Wednesday, February 02, 2011

The best way to be with art is to be with a bit of art again and again, over time.

The most high quality work of art I've gotten to be with that way, often, as part of my routine, is
Three Heads Six Arms, a big statue by Zhang Huan that looks like a big Buddha statue or three old statues made together into one.

It is on Larkin Street, across the street from the San Francisco Main Library and the Asian Art Museum. Those are a fit to have it across from the space between them. The Asian Art Museum is obvious, because it is Asian art and is a sort of comment and variation on Asian Art and the library because the statue is partly about saving things from the past and bringing the past and present together for people now. The library does that.

Three Heads One Arm looks like one object and is. It also is about making one object for now out of things that have been broken in the past. Human-made ruins, reassembled in a new way as one thing.

Zhang Huan in making the statue was working, in his mind and body, with art destroyed in the Cultural Revolution, art of Buddhism and Tibetan mythology shattered.

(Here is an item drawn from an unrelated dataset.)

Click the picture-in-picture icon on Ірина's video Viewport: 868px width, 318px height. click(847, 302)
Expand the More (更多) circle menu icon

From the library side, the statue looks a lot like Buddha statues I'm used to--a Buddha head with decorative head gear on top of a body. The body is different in that it isn't sitting. It is supported in a way that could look precarious, but it works, so it looks solid. It's supported on three points, the rounded lower part of the torso (which is all it's got--no legs to cross, an elbow, and a hand.

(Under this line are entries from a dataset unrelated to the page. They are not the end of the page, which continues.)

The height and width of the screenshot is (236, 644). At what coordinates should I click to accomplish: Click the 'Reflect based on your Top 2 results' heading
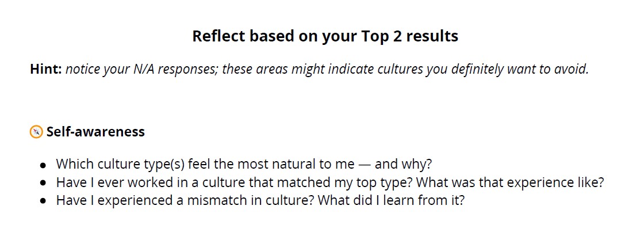coord(325,37)
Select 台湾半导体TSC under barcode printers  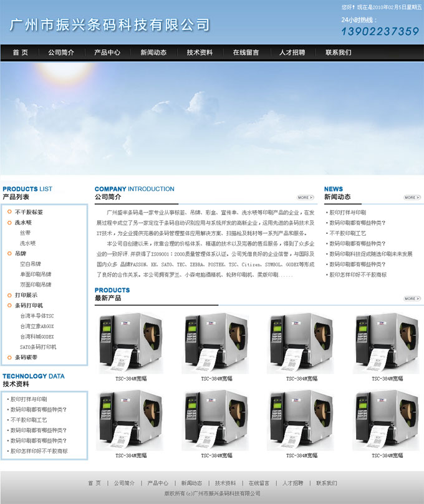[x=37, y=316]
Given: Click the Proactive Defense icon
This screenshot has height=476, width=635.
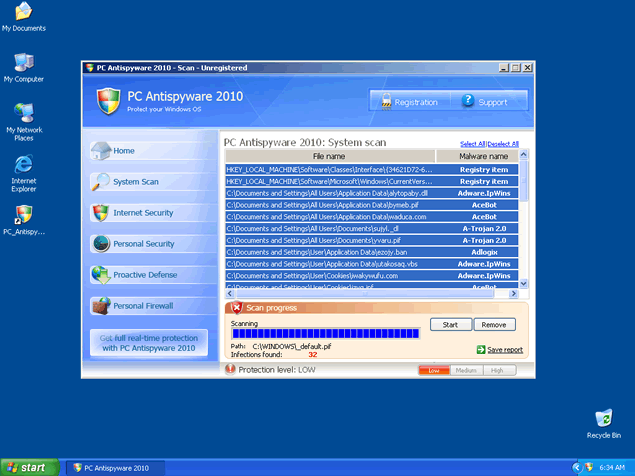Looking at the screenshot, I should click(x=100, y=275).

The other two heads are more austere--faces almost gaunt instead of rounded, no decoration. The arms not involved in touching the ground and holding it all up are spread out like dancing or gliding like a bird. Except for the one arm that isn't all there, the arm that stops at a decorative band a bit below the shouder.

I think the best work of art I've seen at all--not again and again, but at all, is "Guernica" by Pablo Picasso, a large painting about the consequences of bombing a Spanish town back before bombing became routine. I'd sort of gone to New York City to see it before it went back to Spain as Picasso wished since Spain had become a democracy. The Museum of Modern Art filled it's whole self with Picasso paintings for this occasion. I was there to see it, and when I saw it was stunned, was fairly shattered.

I'm on a planet where bombing happens and I do what? I'm on a planet where people destroy there own cultural heritage and make it hard for their own people to be smart and I do what?

To bring these things destroyed together and make them real now, and make them one now, somehow--a big task, a task that seems impossible, but people try and sometimes succeed. We get beauty out of the pieces our human nature as made; hang with the beauty and the horror, and maybe eventually know some things to do instead, some things to do prevent instead of having to reimagine the destroyed.